Its not as grand as a lot here but planning to have: 

-Insulated electric roller door
-Plenty of power points with one USB socket by the work bench
-Wifi will be fine as its attached and right next to the router
-I have a spare TV so will put the on the wall with freesat
-Craftsman adjustable hydraulic garage stool
-Interlocking floor tiles I have found cheaper in the states so will bring them back next time I'm out there
-Good lighting and painting it white


----------



## 47p2 (Jun 17, 2007)

Uncle Winnet said:


> im currently planing my garage and 1 thing im planning to do is to install a 2 post lift later down the line so im haveing the floor layed for the REQUIRED 6 inch ( 150MM ) THICKNESS to take the lift


You sure 6" is enough for a 2 post lift. My 4 post lift is sitting on 8" of concrete as per the spec of the manufacturers and from what I know 2 post lifts need more that 4 posts lifts


----------



## m00k (Mar 22, 2007)

Some good points thanks guys...

Have a few old lcd TVs kicking about so hey could be put to good use maybe even stretch to a cheap sound bar but have a decent enuff technics midi seperates system from back in the day would maybe even do

Boiler will be in there so def contemplating a radiator and mr max has kindly given me the link of www.jaseals.com or uk to order up draft excluders for the garage door

Don't think I will ever have the use of a lift in there tbh as much as I would like one...
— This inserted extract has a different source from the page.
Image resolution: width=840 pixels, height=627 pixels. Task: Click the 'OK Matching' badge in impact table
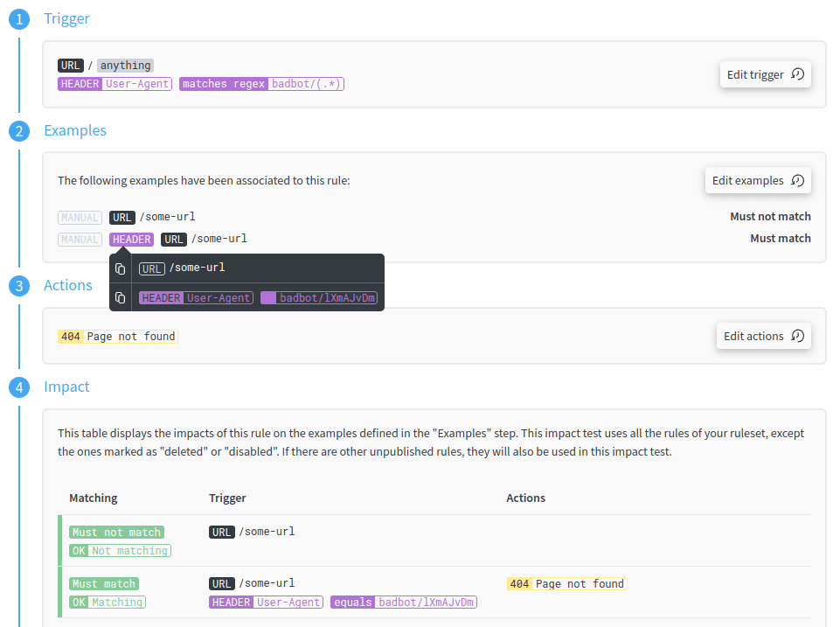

It'll prob be 10-11 ft wide and 20ft long so nothing massive or industrial

Hope to get mats for the flooring too

Gonna be left plumbed for a sink hot and cold feed and waste with an outdoor socket and hot water tap outside too

Have some extra fluorescent tube lighting lined up too and will be a plastered finish so easy painted if builder doesn't get that finish

At least six double socket power points


----------



## Pinky (Feb 15, 2008)

An outside area which has good drainage for a wash bay might be good to and maybe back wall all with shelf space and cupboards for all your stuff and tools .


----------